By Jason Rowe, courtesy of SBAM Approved Partner ASE

Do you worry about hiring the right people? Do you worry about retaining and engaging your current workforce? All in an effort to drive business performance?  Maybe it is time to look at your organization’s pay equity.

Organizations that pay employees equally who are completing comparable work or completing it with a similar level of skill are creating an environment that fosters engagement and retention.  This allows employees to focus on the work, instead of comparing salaries with each other.  A culture like this shows employees that the organization is committed to them and their individual worth as a reflection of the market, instead of an arbitrary starting rate.

The employee lifecycle is also positively impacted by this culture, from helping to attract talent, engage that talent with meaningful work, and retain top performers to drive business impact.  According to a study by Aptitude Research Partners, organizations with a formal pay equity process were 26% more likely to have improved their quality of hire and 42% more likely to have seen their year over year rating on Glassdoor increase.

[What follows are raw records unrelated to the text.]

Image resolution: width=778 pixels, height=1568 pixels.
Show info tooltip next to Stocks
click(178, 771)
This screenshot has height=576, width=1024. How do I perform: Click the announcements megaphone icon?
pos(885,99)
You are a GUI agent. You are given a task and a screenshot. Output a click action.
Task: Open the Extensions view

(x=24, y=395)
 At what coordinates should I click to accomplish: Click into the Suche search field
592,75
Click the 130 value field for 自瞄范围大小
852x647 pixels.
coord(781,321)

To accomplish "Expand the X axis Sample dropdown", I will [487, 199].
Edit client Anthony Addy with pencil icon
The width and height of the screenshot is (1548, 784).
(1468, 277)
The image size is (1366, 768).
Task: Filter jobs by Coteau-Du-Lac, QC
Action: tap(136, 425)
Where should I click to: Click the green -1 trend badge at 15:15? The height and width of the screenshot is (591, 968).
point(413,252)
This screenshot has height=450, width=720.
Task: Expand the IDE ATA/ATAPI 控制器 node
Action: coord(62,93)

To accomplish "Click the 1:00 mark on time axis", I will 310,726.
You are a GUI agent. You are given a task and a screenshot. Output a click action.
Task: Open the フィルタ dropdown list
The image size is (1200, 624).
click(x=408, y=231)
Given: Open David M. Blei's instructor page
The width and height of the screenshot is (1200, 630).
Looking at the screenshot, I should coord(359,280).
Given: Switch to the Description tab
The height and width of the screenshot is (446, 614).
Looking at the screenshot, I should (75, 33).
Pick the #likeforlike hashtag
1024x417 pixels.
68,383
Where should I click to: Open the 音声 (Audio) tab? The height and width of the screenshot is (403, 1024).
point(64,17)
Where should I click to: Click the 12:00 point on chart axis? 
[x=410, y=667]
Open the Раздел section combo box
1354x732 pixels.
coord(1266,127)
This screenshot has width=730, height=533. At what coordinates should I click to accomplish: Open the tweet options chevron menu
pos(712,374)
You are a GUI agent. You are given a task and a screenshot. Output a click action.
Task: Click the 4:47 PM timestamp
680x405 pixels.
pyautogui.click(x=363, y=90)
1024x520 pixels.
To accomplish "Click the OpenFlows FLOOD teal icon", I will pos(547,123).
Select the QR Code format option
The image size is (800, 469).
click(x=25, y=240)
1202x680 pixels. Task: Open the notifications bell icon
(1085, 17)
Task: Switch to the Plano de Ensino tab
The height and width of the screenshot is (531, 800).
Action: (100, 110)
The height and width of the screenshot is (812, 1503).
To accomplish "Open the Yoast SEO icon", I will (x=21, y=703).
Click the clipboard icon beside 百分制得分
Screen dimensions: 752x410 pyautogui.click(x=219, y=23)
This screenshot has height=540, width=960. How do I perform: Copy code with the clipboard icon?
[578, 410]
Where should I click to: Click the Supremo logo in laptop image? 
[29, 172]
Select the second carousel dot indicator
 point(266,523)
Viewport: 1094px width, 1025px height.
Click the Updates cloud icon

In the Aptitude study, respondents were asked to assign a percentage to each of six categories, indicating its relative impact on employee engagement and retention. Compensation was the number one component of engagement and retention (see figure below for full breakdown). Organizations that make pay equity a priority see on average 13% higher engagement levels, are 19% more likely to exceed industry average levels of productivity, and see better than industry average turnover benchmarks (54%).
By attracting, engaging and retaining all of the right employees, organizations are seeing increased business performance. Those same organizations that saw above average engagement levels for their industry reported that they were almost twice as likely to exceed industry average levels of productivity and more than two and half times as likely to achieve or exceed the organization’s revenue goals. Understandably, pay equity will not solve all of your organizational issues, however it does provide an excellent foundation for your organization to build on.